Set down, exactly and with no pictures, the line that contains "Task: Click the" and all lines after it in the listing.

##### Dataset records

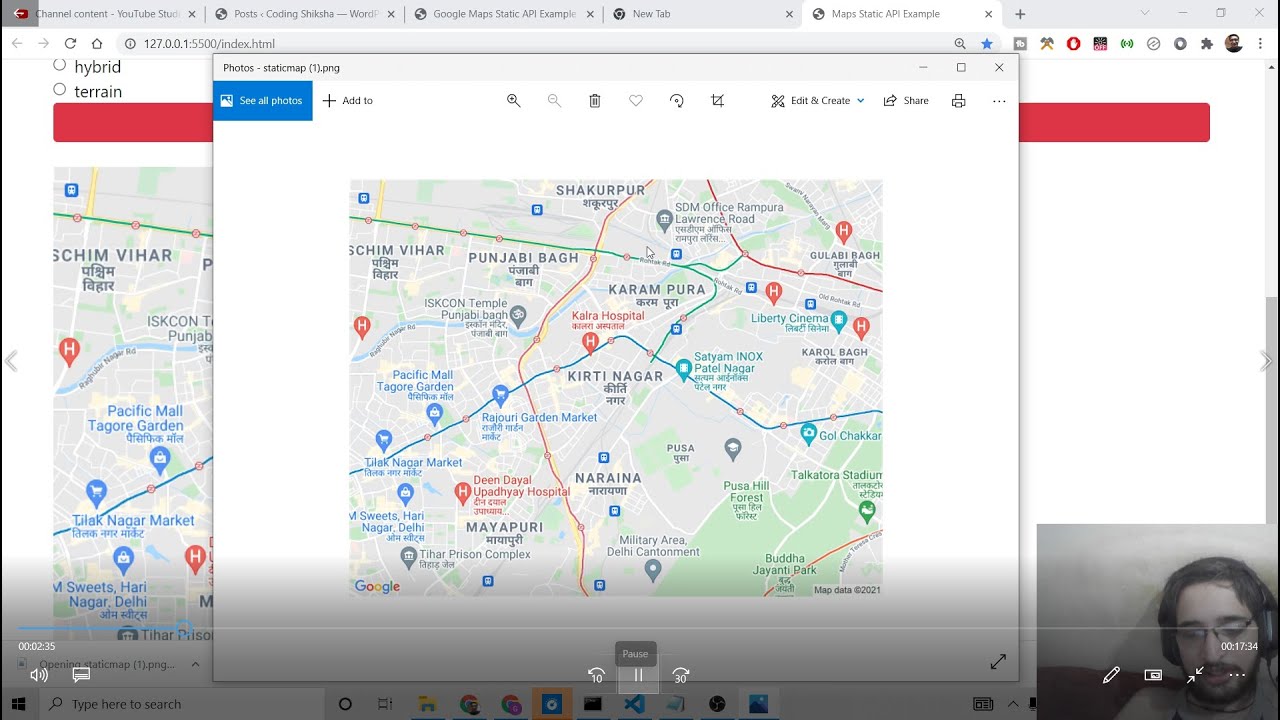Viewport: 1280px width, 720px height.
Task: Click See all photos button
Action: point(262,101)
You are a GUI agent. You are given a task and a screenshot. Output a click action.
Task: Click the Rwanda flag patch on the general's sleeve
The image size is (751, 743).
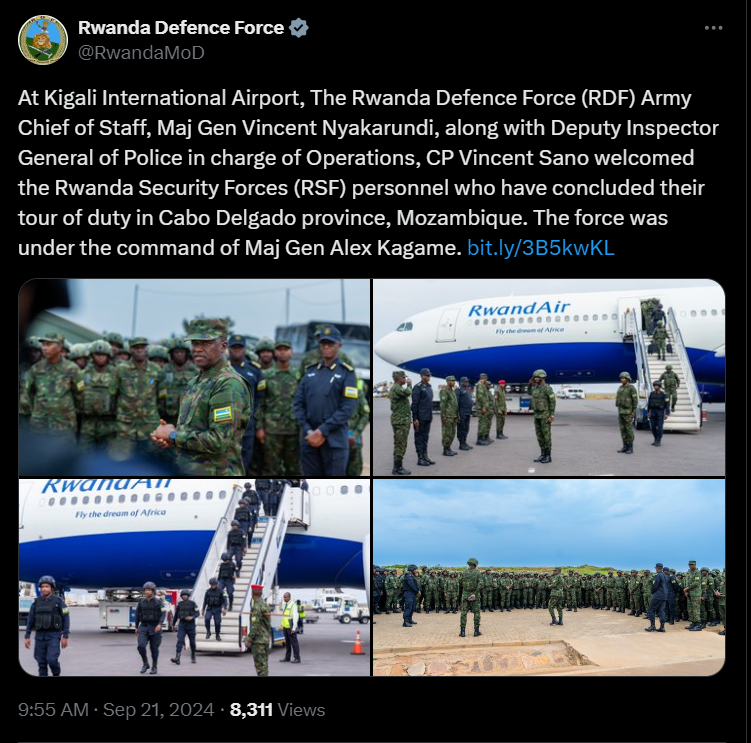[223, 413]
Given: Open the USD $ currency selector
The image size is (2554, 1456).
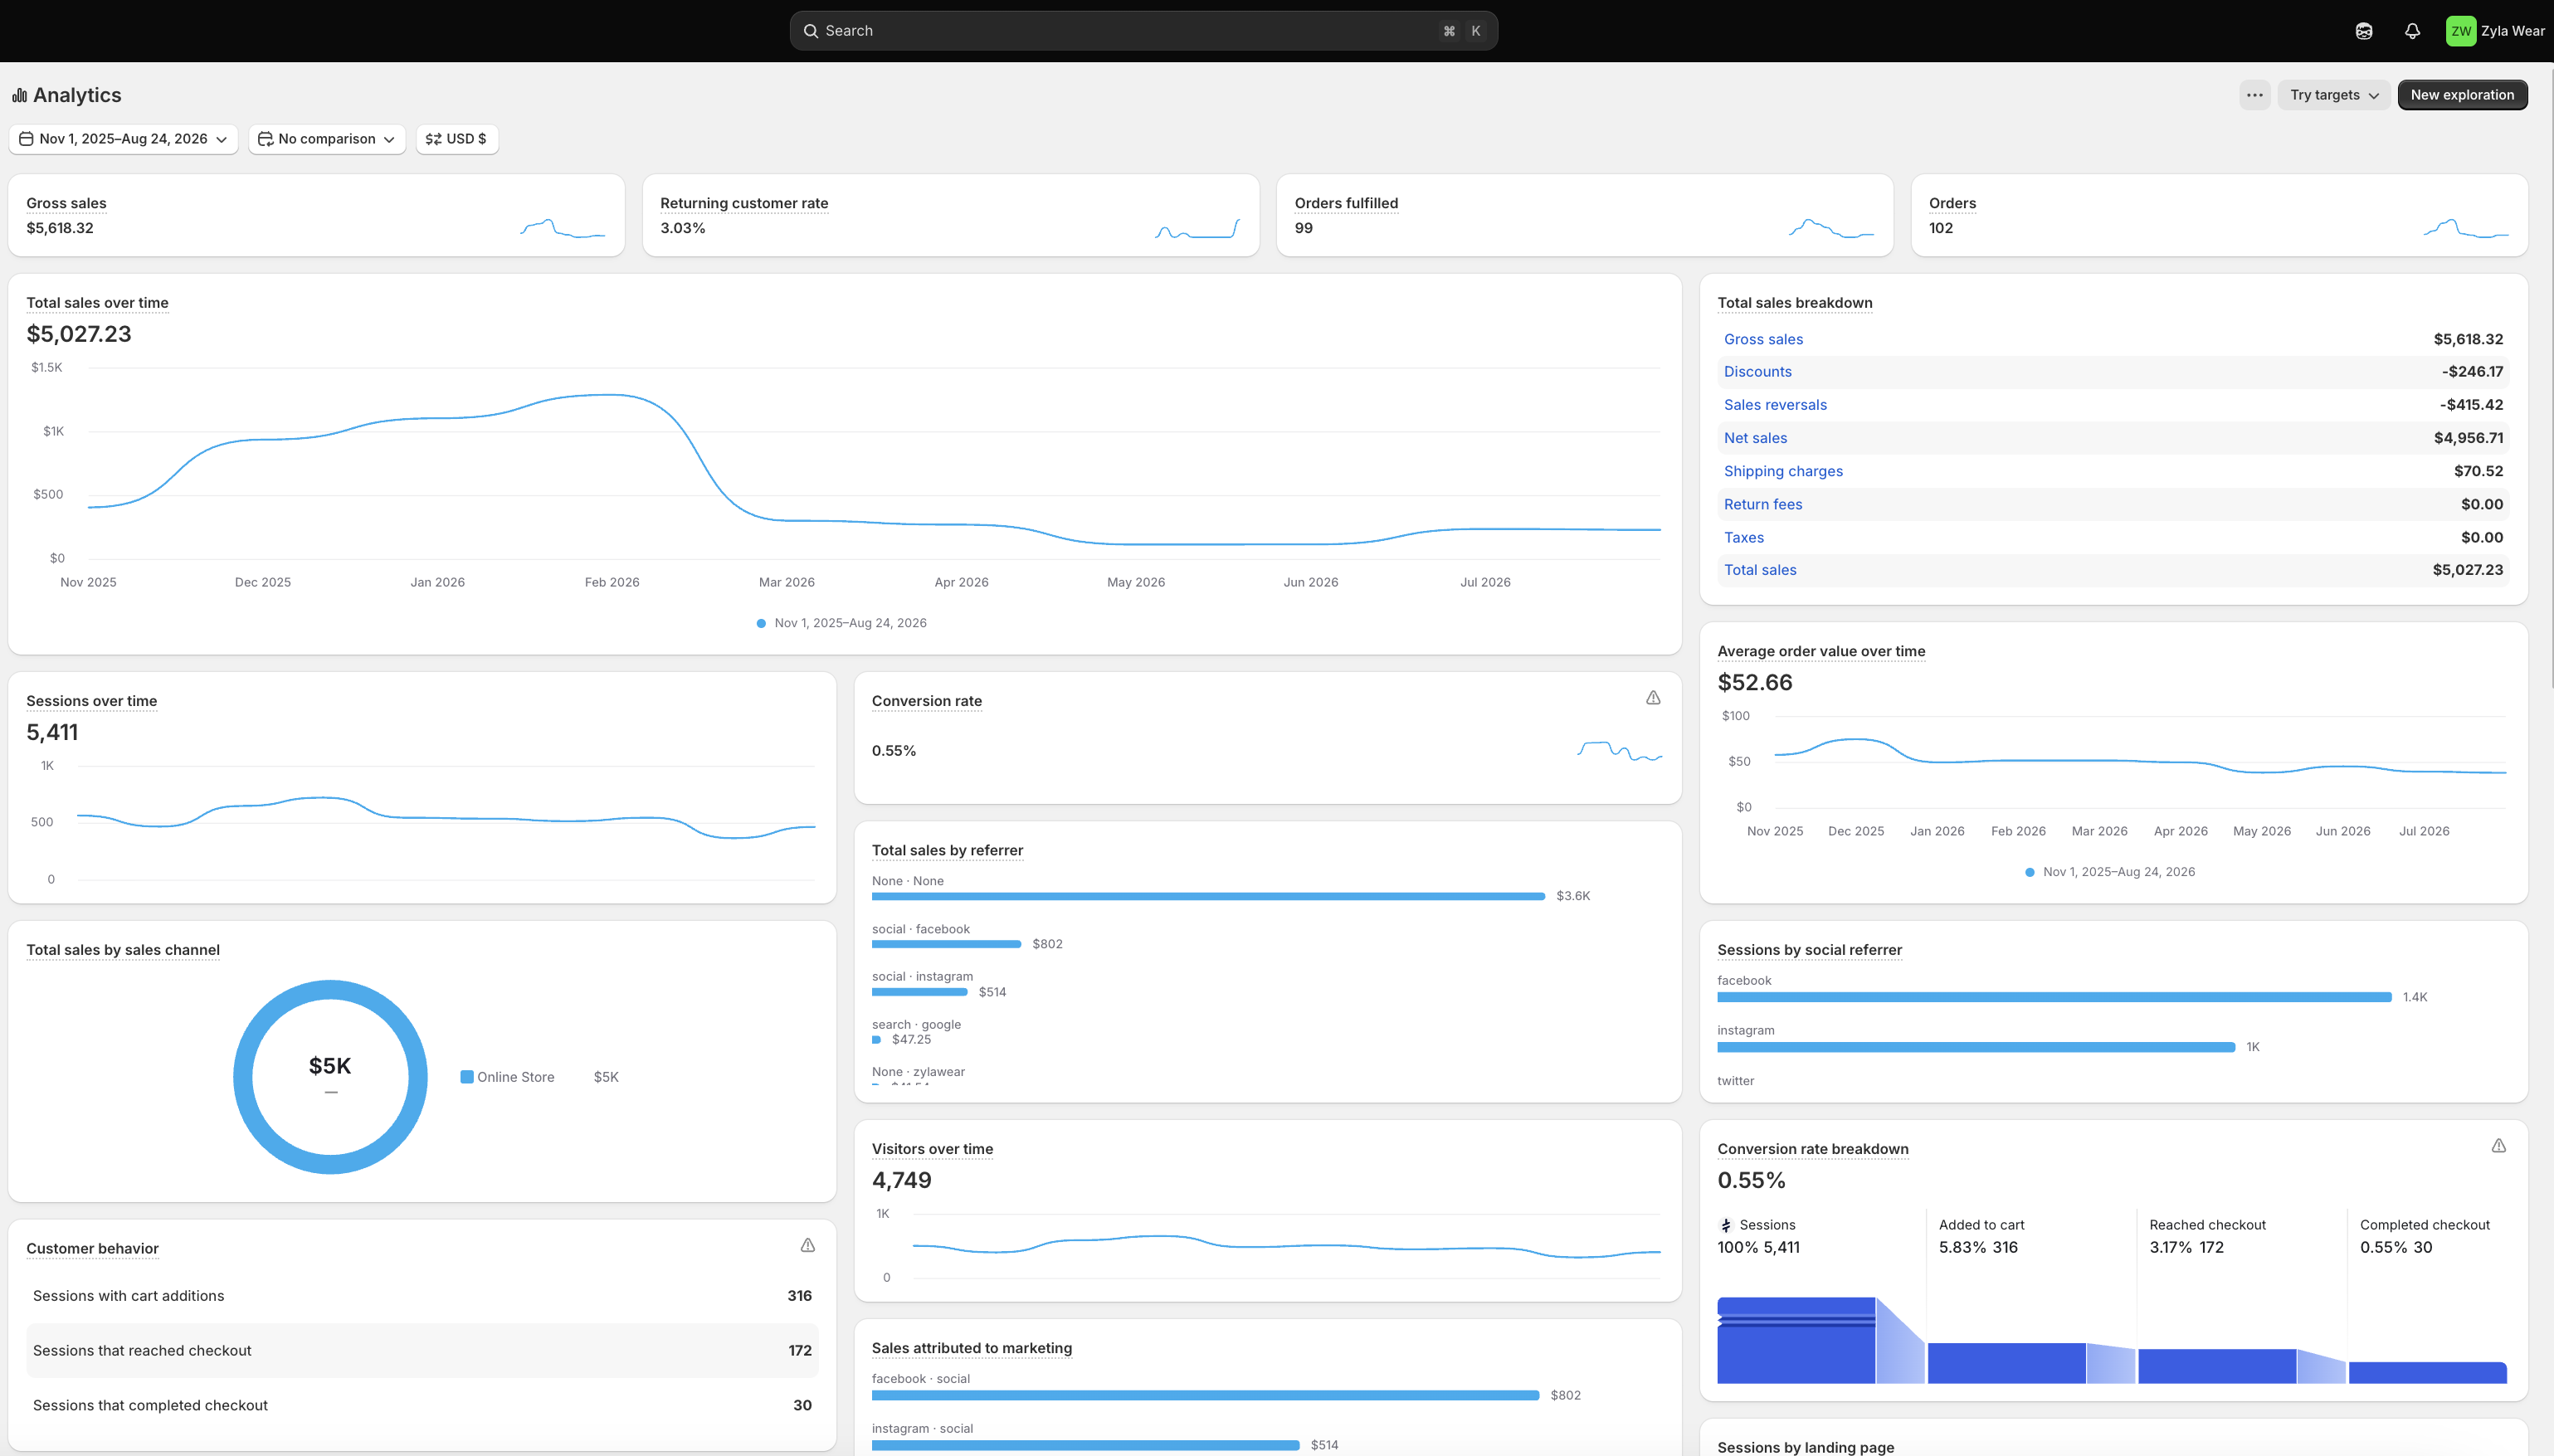Looking at the screenshot, I should (x=457, y=139).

##########

**Your response:**
Task: Click the Rwanda flag patch on the general's sleeve
The image size is (751, 743).
[223, 413]
Given: Open the USD $ currency selector
The image size is (2554, 1456).
Looking at the screenshot, I should (x=457, y=139).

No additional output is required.